This work addresses the limited jumping performance of individual quadrupedal robots due to actuation constraints by proposing a multi-agent reinforcement learning approach based on MAPPO. Two quadruped robots achieve coordinated jumping without explicit communication or predefined motion primitives, relying solely on proprioceptive feedback. A progressive curriculum strategy is employed to overcome the challenges of sparse rewards and high-impact contact dynamics. Experiments demonstrate successful multi-directional jumps onto platforms as high as 1.5 meters in both simulation and real-world settings, with individual leg tip elevation reaching 1.1 meters—representing a 144% improvement over independent jumping. This study presents the first demonstration of communication-free, proprioception-driven cooperative jumping, establishing a novel paradigm for collaborative locomotion in constrained environments.

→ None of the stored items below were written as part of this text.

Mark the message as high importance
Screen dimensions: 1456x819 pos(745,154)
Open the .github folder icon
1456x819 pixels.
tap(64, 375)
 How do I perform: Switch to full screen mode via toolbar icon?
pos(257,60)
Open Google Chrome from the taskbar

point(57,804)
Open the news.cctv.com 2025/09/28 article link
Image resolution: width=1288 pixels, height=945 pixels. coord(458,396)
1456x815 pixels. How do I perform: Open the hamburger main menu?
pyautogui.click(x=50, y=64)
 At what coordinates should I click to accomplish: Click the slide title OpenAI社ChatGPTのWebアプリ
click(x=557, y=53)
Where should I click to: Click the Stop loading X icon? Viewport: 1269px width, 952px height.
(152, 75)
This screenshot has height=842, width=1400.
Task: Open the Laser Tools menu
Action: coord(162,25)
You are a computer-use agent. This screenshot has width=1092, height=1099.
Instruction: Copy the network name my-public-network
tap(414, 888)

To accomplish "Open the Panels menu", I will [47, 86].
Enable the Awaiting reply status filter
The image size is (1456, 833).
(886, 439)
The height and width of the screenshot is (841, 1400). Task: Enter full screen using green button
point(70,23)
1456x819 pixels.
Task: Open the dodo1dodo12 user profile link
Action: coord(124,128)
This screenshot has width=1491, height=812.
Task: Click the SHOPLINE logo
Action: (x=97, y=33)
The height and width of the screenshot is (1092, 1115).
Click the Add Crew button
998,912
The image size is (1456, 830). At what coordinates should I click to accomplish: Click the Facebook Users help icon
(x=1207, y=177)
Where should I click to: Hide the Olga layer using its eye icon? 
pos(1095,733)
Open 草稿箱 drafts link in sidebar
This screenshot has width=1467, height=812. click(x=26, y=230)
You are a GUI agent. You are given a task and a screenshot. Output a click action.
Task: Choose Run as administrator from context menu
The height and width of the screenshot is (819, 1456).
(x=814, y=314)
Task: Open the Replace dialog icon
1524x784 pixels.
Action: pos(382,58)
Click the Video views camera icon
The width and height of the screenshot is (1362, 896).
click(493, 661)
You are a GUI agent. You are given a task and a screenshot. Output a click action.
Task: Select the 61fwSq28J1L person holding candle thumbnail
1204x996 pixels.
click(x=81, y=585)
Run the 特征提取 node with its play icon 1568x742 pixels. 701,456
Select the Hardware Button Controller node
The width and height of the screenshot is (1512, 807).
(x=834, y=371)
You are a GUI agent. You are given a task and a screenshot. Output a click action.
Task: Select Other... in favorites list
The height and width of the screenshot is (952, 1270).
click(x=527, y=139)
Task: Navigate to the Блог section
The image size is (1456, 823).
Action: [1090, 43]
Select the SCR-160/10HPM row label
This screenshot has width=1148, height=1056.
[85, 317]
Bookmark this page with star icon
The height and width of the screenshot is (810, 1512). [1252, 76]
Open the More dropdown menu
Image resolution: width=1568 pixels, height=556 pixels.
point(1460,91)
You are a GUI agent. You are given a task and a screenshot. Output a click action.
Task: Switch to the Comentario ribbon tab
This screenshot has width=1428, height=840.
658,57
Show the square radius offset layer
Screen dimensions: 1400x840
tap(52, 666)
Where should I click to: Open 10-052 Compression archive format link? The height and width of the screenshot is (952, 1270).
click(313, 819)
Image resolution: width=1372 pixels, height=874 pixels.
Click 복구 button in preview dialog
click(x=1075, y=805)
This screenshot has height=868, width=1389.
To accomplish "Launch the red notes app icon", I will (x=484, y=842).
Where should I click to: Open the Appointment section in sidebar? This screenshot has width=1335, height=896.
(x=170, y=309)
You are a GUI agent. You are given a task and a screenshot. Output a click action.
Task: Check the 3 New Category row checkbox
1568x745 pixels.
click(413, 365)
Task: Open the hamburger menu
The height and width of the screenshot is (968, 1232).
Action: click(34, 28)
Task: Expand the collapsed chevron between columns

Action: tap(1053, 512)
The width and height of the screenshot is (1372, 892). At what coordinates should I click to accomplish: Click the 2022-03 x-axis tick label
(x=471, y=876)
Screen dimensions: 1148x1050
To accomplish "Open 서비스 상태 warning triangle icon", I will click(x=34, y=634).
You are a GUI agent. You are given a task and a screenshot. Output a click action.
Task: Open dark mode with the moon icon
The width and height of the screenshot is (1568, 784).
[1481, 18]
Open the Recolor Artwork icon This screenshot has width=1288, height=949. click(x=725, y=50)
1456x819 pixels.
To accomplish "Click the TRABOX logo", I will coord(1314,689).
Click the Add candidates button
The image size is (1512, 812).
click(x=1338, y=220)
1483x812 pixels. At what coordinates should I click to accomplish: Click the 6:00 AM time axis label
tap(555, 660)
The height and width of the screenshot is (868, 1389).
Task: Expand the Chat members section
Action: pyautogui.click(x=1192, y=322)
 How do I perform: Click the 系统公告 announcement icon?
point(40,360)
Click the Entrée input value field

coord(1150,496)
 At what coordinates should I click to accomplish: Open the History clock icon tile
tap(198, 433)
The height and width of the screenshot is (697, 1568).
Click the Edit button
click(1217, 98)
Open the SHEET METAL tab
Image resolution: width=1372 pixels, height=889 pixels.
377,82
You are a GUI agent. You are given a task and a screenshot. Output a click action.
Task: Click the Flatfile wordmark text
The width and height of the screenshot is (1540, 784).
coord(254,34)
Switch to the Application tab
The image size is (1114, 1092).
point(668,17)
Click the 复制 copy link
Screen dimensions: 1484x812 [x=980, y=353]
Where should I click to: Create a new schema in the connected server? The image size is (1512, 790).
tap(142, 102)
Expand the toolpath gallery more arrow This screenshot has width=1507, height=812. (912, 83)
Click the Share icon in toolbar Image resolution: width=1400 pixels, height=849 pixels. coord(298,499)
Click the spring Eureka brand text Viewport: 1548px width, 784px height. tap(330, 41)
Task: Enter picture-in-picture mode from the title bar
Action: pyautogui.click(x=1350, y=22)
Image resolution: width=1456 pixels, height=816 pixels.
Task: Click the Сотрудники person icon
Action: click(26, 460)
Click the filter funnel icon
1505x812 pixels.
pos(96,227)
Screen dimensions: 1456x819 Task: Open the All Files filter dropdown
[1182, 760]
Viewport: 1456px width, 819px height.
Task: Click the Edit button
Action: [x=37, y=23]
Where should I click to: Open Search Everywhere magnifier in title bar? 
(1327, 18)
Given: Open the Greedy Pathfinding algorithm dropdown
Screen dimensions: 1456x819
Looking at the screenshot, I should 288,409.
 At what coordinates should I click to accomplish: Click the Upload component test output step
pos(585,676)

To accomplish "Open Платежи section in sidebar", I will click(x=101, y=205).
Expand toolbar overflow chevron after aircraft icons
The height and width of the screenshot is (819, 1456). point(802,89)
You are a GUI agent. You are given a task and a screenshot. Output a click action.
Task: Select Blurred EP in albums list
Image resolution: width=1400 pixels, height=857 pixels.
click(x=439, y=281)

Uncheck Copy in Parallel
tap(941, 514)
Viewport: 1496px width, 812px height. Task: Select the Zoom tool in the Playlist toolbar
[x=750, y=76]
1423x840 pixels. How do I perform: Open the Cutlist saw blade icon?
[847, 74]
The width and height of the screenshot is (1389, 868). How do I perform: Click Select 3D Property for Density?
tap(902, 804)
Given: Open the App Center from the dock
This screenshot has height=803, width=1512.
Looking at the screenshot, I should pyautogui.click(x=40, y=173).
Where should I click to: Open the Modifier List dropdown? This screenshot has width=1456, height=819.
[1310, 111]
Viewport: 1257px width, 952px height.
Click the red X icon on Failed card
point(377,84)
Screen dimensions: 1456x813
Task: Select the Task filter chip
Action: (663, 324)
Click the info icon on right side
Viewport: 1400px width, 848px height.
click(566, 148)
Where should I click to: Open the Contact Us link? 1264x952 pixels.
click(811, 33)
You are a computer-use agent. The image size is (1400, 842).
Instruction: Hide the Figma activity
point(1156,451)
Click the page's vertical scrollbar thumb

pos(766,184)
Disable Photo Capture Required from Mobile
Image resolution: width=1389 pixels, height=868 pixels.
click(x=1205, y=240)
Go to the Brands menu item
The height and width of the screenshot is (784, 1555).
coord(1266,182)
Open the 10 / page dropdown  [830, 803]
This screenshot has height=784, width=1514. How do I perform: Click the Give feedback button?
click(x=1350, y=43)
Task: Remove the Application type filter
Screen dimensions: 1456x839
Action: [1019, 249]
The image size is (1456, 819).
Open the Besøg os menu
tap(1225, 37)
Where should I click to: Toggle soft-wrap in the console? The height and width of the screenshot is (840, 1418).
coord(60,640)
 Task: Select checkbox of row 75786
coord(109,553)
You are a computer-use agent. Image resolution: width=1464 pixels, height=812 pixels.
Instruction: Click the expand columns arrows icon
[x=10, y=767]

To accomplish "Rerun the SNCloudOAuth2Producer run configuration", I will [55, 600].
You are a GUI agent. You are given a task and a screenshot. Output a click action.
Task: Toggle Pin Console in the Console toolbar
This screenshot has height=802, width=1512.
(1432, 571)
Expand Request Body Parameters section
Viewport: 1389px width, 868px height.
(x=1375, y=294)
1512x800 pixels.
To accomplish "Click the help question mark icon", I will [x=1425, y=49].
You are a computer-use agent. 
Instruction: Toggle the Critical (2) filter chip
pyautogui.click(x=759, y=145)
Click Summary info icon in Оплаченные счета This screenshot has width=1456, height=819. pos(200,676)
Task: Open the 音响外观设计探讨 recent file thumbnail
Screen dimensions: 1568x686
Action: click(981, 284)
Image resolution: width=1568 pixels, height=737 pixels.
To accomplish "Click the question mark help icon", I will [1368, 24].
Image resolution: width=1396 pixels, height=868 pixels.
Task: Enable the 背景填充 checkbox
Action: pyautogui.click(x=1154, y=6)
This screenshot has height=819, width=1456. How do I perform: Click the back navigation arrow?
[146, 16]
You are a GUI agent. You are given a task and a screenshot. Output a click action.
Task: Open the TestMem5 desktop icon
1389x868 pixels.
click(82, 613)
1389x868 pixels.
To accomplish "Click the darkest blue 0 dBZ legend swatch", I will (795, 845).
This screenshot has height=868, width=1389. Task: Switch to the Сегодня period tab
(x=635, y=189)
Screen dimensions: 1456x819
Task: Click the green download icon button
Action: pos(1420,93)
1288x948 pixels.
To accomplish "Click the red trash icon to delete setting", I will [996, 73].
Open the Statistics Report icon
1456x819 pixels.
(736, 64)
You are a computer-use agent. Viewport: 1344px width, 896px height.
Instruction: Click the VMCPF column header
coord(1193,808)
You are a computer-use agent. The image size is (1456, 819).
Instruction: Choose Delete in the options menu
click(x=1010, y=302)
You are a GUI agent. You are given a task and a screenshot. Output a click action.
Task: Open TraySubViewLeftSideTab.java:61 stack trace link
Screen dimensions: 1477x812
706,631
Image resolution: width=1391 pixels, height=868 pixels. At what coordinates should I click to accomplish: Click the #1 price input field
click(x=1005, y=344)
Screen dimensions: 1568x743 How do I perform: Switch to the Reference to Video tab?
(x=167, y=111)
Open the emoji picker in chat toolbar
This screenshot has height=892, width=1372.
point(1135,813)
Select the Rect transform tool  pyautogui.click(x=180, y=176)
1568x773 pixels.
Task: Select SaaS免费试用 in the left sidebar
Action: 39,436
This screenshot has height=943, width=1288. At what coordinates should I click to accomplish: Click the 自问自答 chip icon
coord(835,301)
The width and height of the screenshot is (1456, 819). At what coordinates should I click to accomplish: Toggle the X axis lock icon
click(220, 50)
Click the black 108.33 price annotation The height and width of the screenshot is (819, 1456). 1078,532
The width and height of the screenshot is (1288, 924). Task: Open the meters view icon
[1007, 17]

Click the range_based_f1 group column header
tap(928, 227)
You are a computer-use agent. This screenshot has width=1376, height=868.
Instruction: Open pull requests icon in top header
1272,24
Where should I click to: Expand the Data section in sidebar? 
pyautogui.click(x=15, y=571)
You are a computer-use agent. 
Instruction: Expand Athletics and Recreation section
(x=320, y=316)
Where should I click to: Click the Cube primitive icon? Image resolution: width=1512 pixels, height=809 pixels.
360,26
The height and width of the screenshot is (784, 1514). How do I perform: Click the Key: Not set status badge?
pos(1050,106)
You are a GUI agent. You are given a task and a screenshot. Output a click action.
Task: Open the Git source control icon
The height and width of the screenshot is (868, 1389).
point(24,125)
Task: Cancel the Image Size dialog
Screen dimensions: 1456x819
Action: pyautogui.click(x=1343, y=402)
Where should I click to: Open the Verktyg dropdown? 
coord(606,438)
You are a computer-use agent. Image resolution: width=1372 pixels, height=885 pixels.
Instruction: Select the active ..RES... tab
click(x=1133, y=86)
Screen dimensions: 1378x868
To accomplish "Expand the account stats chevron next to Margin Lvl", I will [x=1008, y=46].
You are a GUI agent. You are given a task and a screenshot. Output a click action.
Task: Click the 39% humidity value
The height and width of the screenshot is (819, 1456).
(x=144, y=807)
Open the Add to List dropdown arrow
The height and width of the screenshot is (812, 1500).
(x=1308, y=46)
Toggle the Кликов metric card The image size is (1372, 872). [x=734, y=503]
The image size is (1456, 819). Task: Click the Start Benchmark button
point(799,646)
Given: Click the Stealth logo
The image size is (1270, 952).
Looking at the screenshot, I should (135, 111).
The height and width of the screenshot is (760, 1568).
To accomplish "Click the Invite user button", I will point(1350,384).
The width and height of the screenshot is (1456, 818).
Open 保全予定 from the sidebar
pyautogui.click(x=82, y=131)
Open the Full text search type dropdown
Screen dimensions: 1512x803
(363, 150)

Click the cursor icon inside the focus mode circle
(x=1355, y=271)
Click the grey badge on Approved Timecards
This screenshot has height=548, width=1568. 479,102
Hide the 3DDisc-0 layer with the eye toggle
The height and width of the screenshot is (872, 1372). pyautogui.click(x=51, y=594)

While single-agent legged locomotion has witnessed remarkable progress, individual robots remain fundamentally constrained by physical actuation limits. To transcend these boundaries, we introduce Co-jump, a cooperative task where two quadrupedal robots synchronize to execute jumps far beyond their solo capabilities. We tackle the high-impulse contact dynamics of this task under a decentralized setting, achieving synchronization without explicit communication or pre-specified motion primitives. Our framework leverages Multi-Agent Proximal Policy Optimization (MAPPO) enhanced by a progressive curriculum strategy, which effectively overcomes the sparse-reward exploration challenges inherent in mechanically coupled systems. We demonstrate robust performance in simulation and successful transfer to physical hardware, executing multi-directional jumps onto platforms up to 1.5 m in height. Specifically, one of the robots achieves a foot-end elevation of 1.1 m, which represents a 144% improvement over the 0.45 m jump height of a standalone quadrupedal robot, demonstrating superior vertical performance. Notably, this precise coordination is achieved solely through proprioceptive feedback, establishing a foundation for communication-free collaborative locomotion in constrained environments.